COVID-19 has had a huge impact on the UK. In May we conducted a survey to find out what impact it’s had on people affected by bipolar – including family and friends. We worked with a number of universities and people with lived experience to draft up the survey, which covered a range of topics from people’s experience of COVID-19 itself, to mood and access to services during lockdown.

We are blown away by the response – we have received over 1,700 responses in two weeks!  Preliminary results show that, perhaps as might be expected, many people with the condition are struggling due to the stress, uncertainty and isolation of lockdown. 67% of people reported their mood was more unpredictable since mid-March, with the number experiencing feelings of panic and anxiety more than doubling.  

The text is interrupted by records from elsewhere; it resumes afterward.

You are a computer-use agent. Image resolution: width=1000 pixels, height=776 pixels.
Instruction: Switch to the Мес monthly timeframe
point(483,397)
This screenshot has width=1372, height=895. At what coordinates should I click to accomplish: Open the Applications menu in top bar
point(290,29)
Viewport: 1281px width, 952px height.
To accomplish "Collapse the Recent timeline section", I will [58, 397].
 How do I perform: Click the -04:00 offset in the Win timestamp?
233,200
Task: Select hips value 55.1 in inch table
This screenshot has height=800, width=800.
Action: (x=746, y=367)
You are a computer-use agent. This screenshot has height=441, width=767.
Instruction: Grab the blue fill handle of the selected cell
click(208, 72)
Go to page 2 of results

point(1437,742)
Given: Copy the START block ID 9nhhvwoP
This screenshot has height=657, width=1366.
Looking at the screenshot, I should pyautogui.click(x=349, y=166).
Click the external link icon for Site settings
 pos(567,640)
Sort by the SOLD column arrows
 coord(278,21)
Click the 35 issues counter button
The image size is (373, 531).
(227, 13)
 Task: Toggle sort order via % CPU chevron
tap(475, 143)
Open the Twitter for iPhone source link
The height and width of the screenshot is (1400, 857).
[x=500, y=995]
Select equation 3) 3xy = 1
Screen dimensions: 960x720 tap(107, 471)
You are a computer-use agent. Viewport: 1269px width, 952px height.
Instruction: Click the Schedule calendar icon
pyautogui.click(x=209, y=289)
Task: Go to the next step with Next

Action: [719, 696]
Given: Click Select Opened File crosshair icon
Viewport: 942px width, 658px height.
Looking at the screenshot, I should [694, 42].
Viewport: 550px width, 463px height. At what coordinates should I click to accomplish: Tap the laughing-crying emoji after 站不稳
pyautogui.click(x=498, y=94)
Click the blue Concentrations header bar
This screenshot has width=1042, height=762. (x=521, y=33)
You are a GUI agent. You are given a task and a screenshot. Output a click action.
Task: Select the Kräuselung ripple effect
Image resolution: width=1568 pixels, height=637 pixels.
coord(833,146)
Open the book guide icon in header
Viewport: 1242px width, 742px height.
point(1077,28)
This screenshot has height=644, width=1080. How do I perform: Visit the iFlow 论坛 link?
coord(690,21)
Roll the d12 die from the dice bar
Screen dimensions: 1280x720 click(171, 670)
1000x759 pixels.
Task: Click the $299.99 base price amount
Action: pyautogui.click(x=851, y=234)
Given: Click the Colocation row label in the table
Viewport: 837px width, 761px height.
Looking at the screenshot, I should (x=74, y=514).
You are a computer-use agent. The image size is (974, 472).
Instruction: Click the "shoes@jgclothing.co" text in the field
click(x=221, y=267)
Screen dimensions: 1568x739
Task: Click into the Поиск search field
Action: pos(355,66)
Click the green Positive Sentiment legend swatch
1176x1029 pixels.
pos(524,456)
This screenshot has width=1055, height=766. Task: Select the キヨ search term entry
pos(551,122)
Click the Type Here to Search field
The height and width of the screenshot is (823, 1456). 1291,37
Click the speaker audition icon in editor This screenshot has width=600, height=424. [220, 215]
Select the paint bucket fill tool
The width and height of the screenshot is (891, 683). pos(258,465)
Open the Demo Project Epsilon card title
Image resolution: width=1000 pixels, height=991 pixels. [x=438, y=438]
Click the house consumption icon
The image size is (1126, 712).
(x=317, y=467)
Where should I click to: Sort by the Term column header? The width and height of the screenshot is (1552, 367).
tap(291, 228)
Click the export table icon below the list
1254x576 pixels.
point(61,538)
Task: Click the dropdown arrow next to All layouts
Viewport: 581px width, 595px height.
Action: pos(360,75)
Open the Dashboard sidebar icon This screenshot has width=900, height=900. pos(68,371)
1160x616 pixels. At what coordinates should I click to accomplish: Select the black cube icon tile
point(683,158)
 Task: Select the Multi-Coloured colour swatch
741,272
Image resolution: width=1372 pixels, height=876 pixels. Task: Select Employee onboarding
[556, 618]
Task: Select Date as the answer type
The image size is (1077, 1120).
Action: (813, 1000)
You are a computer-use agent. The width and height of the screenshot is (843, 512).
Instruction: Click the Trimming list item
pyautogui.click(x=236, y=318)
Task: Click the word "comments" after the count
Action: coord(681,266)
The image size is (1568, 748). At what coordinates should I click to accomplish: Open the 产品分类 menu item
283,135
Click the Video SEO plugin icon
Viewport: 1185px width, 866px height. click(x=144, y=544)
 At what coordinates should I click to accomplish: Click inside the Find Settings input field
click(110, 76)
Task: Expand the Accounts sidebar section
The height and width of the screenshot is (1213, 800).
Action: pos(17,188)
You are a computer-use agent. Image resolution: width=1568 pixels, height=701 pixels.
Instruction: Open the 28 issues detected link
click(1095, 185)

As we all know, sleep is a crucial trigger for people with the condition so it’s concerning that 65% of people said they were finding it harder to sleep than usual. 

The report also reveals that, while their bipolar symptoms have worsened, people have been having more difficulty getting help from health services. Of those respondents who accessed such services before the lockdown, over 60% said post-COVID they had found it harder to access a GP or psychiatrist; with nearly half the sample (48%) saying it was harder to reach a Crisis Team for urgent help.

Bipolar UK CEO Simon Kitchen said: “We’re grateful that so many people in our community took the time to complete this survey. It’s a very important tool to tell us how people with bipolar are coping in the current crisis and where best to focus our limited resources to help them as much as we possibly can”.

We hope to publish the full results of the survey soon. The information will be used to inform our own service development, and will be also fed into the government, to inform their decision-making on the lockdowns. It will help policymakers and funders understand the scale of the challenge facing our community and ensure that we aren’t forgotten about.